WRITTEN REQUEST:
Rewrite the records below, swapping "Telegram" for "Signal" everywhere it occurs and leaving everything else unchanged.

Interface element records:
>> Begin

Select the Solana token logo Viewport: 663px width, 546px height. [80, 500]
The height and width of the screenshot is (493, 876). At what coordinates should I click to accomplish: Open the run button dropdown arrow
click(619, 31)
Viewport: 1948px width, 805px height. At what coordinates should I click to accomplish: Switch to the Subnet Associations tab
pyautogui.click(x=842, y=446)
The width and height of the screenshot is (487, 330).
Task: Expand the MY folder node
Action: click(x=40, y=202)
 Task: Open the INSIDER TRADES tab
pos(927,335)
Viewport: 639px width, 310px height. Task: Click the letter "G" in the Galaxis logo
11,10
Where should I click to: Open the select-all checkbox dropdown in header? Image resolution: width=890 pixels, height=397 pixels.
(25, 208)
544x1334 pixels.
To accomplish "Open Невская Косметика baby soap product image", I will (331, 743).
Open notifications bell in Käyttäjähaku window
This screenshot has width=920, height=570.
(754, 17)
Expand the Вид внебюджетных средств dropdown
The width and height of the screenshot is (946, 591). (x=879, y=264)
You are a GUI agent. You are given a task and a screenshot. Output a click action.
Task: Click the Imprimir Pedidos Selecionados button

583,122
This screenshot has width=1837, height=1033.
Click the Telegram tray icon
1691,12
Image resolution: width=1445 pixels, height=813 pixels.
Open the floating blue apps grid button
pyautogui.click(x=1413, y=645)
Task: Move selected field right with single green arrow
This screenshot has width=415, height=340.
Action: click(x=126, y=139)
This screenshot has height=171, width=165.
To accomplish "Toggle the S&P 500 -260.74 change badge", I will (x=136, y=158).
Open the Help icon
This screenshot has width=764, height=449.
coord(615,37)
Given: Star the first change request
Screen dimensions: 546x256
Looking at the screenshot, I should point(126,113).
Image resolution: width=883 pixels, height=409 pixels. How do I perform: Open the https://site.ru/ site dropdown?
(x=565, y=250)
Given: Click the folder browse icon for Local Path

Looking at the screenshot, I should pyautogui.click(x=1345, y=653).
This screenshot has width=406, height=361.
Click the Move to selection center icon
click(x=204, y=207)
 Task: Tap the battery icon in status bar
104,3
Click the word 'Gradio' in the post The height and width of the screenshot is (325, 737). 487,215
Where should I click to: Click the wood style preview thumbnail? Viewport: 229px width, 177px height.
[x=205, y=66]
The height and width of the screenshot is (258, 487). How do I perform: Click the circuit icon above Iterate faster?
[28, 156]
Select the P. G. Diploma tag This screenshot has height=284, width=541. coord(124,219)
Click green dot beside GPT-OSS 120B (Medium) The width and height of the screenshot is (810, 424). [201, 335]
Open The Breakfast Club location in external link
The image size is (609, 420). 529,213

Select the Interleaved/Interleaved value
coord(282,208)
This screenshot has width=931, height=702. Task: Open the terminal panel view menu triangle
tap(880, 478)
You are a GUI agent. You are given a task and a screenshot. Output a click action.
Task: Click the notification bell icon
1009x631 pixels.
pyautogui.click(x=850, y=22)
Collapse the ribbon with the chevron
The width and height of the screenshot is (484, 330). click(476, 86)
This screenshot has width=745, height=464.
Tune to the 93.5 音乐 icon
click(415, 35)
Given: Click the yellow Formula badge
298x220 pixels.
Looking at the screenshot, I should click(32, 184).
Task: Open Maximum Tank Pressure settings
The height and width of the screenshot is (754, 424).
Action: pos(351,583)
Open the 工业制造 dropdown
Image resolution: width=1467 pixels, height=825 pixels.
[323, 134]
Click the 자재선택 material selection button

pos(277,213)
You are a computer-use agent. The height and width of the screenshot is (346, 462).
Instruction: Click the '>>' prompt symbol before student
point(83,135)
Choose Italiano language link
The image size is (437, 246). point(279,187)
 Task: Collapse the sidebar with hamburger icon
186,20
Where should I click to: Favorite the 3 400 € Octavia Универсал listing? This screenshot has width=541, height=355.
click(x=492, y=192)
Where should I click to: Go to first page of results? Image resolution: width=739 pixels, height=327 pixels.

>> End

THE REPLY:
Select the Solana token logo Viewport: 663px width, 546px height. [80, 500]
The height and width of the screenshot is (493, 876). At what coordinates should I click to accomplish: Open the run button dropdown arrow
click(619, 31)
Viewport: 1948px width, 805px height. At what coordinates should I click to accomplish: Switch to the Subnet Associations tab
pyautogui.click(x=842, y=446)
The width and height of the screenshot is (487, 330).
Task: Expand the MY folder node
Action: click(x=40, y=202)
 Task: Open the INSIDER TRADES tab
pos(927,335)
Viewport: 639px width, 310px height. Task: Click the letter "G" in the Galaxis logo
11,10
Where should I click to: Open the select-all checkbox dropdown in header? Image resolution: width=890 pixels, height=397 pixels.
(25, 208)
544x1334 pixels.
To accomplish "Open Невская Косметика baby soap product image", I will (331, 743).
Open notifications bell in Käyttäjähaku window
This screenshot has width=920, height=570.
(754, 17)
Expand the Вид внебюджетных средств dropdown
The width and height of the screenshot is (946, 591). (x=879, y=264)
You are a GUI agent. You are given a task and a screenshot. Output a click action.
Task: Click the Imprimir Pedidos Selecionados button

583,122
This screenshot has width=1837, height=1033.
Click the Signal tray icon
1691,12
Image resolution: width=1445 pixels, height=813 pixels.
Open the floating blue apps grid button
pyautogui.click(x=1413, y=645)
Task: Move selected field right with single green arrow
This screenshot has width=415, height=340.
Action: click(x=126, y=139)
This screenshot has height=171, width=165.
To accomplish "Toggle the S&P 500 -260.74 change badge", I will (x=136, y=158).
Open the Help icon
This screenshot has width=764, height=449.
coord(615,37)
Given: Star the first change request
Screen dimensions: 546x256
Looking at the screenshot, I should point(126,113).
Image resolution: width=883 pixels, height=409 pixels. How do I perform: Open the https://site.ru/ site dropdown?
(x=565, y=250)
Given: Click the folder browse icon for Local Path

Looking at the screenshot, I should pyautogui.click(x=1345, y=653).
This screenshot has width=406, height=361.
Click the Move to selection center icon
click(x=204, y=207)
 Task: Tap the battery icon in status bar
104,3
Click the word 'Gradio' in the post The height and width of the screenshot is (325, 737). 487,215
Where should I click to: Click the wood style preview thumbnail? Viewport: 229px width, 177px height.
[x=205, y=66]
The height and width of the screenshot is (258, 487). How do I perform: Click the circuit icon above Iterate faster?
[28, 156]
Select the P. G. Diploma tag This screenshot has height=284, width=541. coord(124,219)
Click green dot beside GPT-OSS 120B (Medium) The width and height of the screenshot is (810, 424). [201, 335]
Open The Breakfast Club location in external link
The image size is (609, 420). 529,213

Select the Interleaved/Interleaved value
coord(282,208)
This screenshot has width=931, height=702. Task: Open the terminal panel view menu triangle
tap(880, 478)
You are a GUI agent. You are given a task and a screenshot. Output a click action.
Task: Click the notification bell icon
1009x631 pixels.
pyautogui.click(x=850, y=22)
Collapse the ribbon with the chevron
The width and height of the screenshot is (484, 330). click(476, 86)
This screenshot has width=745, height=464.
Tune to the 93.5 音乐 icon
click(415, 35)
Given: Click the yellow Formula badge
298x220 pixels.
Looking at the screenshot, I should click(32, 184).
Task: Open Maximum Tank Pressure settings
The height and width of the screenshot is (754, 424).
Action: pos(351,583)
Open the 工业制造 dropdown
Image resolution: width=1467 pixels, height=825 pixels.
[323, 134]
Click the 자재선택 material selection button

pos(277,213)
You are a computer-use agent. The height and width of the screenshot is (346, 462).
Instruction: Click the '>>' prompt symbol before student
point(83,135)
Choose Italiano language link
The image size is (437, 246). point(279,187)
 Task: Collapse the sidebar with hamburger icon
186,20
Where should I click to: Favorite the 3 400 € Octavia Универсал listing? This screenshot has width=541, height=355.
click(x=492, y=192)
Where should I click to: Go to first page of results? Image resolution: width=739 pixels, height=327 pixels.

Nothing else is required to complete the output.